View of “Bay Area Now 7,” 2014.

View of “Bay Area Now 7,” 2014.

San Francisco

“Bay Area Now 7”

Yerba Buena Center for the Arts
701 Mission Street
July 18–October 5, 2014

How can one render the invisible visible? This question stands out in this group exhibition that preserves the leftovers of show preparation. In it, a minor collection of unattributed works fills a small gallery set aside for the Bay Area Art Workers Alliance: a yellow-and-gray moving blanket hangs from a wall as a flimsy monochrome; a lensless projector fades in and out during a color test; drill holes from the previous month’s exhibition await drywall spackle. The twenty-three works on display extend the parameters of an exhibition’s “work” to include both the preparator’s labor and the support structures involved in the work’s installation.

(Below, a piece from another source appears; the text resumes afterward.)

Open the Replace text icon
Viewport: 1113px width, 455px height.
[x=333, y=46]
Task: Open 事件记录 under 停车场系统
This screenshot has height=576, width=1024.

By emphasizing these elements of show preparation, the exhibition is suspended in a state of potentiality. For instance, the color test is projected at a frame rate that is unsynchronized with its recorded image. A CCTV camera records and feeds a CCTV CRT monitor at a different rate than the projected image. In a sense, the image appears as an aura of its own failure. Likewise, in another part of the exhibition, a video fades through all the possible hues and tones used to smooth images over the course of an exhibition. These tests serve as necessary experiments during preparation and maintenance, but in this particular iteration they are noninstrumentalized—excessive and unfinished.